#### What you will do:
Repeat each of the lines below word for word, and leave the pictures out of your answer.

Entries giving target coordinates:
>>>
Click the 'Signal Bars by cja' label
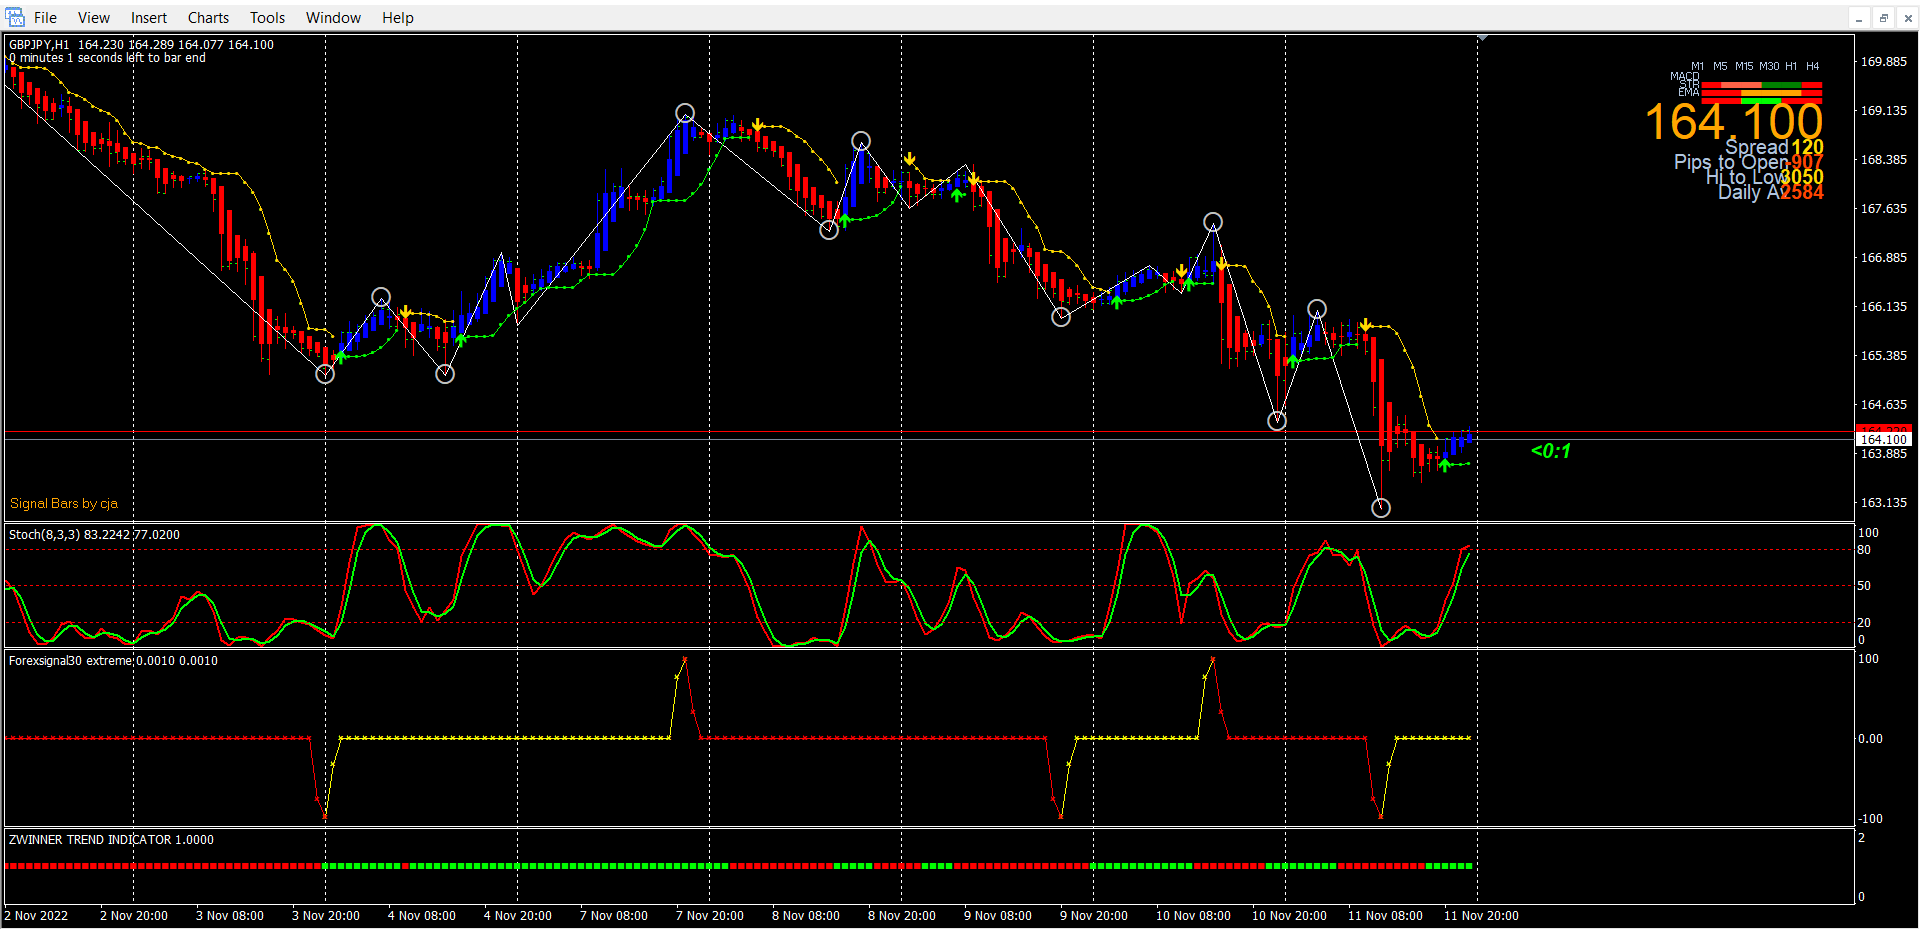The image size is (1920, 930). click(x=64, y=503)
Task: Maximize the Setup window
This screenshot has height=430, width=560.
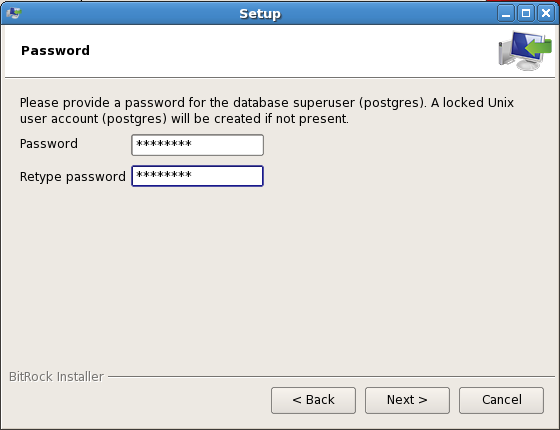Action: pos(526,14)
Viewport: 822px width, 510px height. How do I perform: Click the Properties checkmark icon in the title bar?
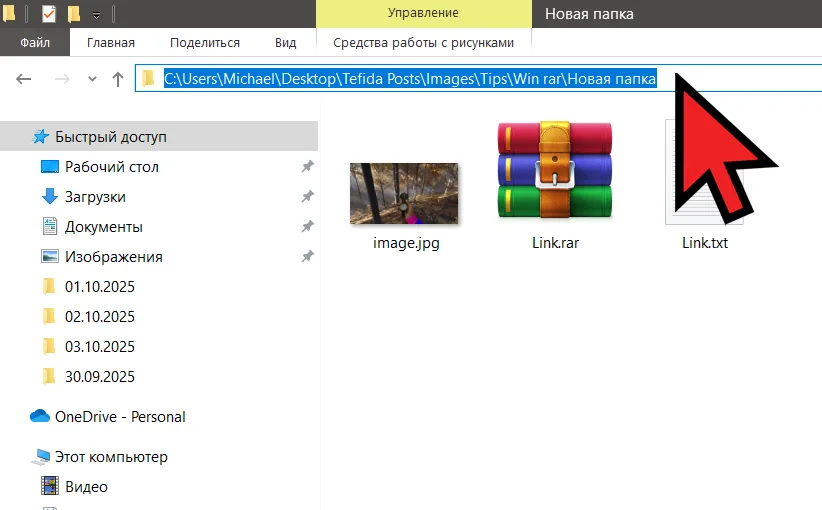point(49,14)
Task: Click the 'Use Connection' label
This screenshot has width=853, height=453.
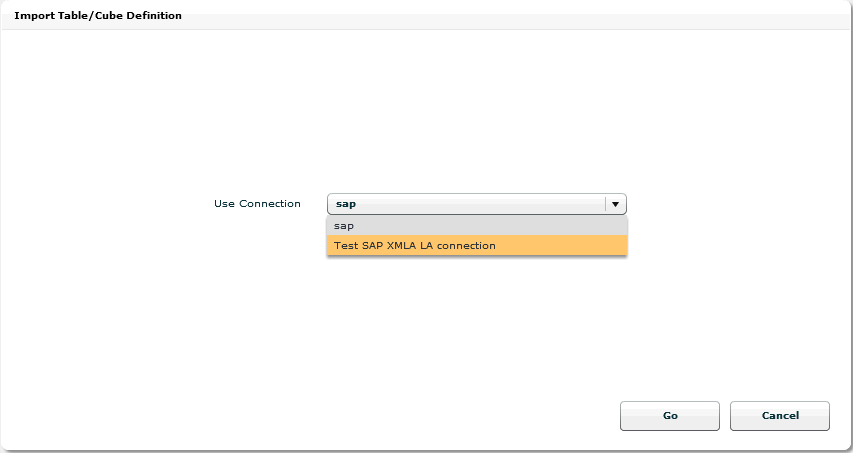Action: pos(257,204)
<<<
#### Final result:
Click the 'Signal Bars by cja' label
The image size is (1920, 930). click(x=64, y=503)
Task: Maximize the Setup window
This screenshot has height=430, width=560.
Action: pos(526,14)
Viewport: 822px width, 510px height. How do I perform: Click the Properties checkmark icon in the title bar?
point(49,14)
Task: Click the 'Use Connection' label
This screenshot has width=853, height=453.
Action: pos(257,204)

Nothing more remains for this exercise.